Lines in the following data that contain the string "Уралхим" are to be counted. Report only their number.
----
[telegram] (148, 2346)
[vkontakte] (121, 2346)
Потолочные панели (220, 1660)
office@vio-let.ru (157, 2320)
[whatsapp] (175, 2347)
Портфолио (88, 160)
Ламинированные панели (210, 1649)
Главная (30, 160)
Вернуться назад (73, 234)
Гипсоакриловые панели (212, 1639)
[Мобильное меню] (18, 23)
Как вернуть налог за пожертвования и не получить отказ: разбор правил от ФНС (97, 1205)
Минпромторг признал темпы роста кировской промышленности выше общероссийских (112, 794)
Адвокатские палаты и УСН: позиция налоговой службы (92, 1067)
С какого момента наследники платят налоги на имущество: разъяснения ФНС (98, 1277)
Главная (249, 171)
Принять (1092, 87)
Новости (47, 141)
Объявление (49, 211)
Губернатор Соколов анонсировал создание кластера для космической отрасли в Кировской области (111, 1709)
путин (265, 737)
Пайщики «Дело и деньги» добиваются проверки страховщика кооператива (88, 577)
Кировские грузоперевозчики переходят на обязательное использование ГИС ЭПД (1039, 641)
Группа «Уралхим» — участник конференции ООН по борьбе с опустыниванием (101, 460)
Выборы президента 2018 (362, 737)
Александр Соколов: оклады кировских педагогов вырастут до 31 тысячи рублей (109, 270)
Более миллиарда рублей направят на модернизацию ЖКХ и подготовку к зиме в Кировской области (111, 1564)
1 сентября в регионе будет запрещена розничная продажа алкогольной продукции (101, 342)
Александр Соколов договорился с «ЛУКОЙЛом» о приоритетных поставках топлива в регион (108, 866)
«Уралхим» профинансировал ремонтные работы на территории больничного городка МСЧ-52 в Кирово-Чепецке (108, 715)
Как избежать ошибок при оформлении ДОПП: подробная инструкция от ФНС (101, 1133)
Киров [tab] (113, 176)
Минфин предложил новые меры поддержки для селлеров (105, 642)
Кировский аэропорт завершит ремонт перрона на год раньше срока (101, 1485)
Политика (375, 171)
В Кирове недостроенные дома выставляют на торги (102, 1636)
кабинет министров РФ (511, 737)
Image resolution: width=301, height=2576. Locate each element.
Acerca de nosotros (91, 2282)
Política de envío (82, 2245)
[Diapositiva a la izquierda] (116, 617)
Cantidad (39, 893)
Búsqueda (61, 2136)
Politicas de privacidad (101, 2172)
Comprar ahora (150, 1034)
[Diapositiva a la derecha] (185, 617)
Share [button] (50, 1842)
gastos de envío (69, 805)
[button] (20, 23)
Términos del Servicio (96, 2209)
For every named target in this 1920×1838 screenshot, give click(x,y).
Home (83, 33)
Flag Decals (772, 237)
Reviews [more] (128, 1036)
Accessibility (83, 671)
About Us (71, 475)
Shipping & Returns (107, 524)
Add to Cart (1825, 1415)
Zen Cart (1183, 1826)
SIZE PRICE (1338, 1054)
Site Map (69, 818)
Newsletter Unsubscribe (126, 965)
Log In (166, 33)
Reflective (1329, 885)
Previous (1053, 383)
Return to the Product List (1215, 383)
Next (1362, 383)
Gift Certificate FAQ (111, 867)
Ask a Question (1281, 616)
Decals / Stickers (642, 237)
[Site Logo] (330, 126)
----
Exercise answer :: 2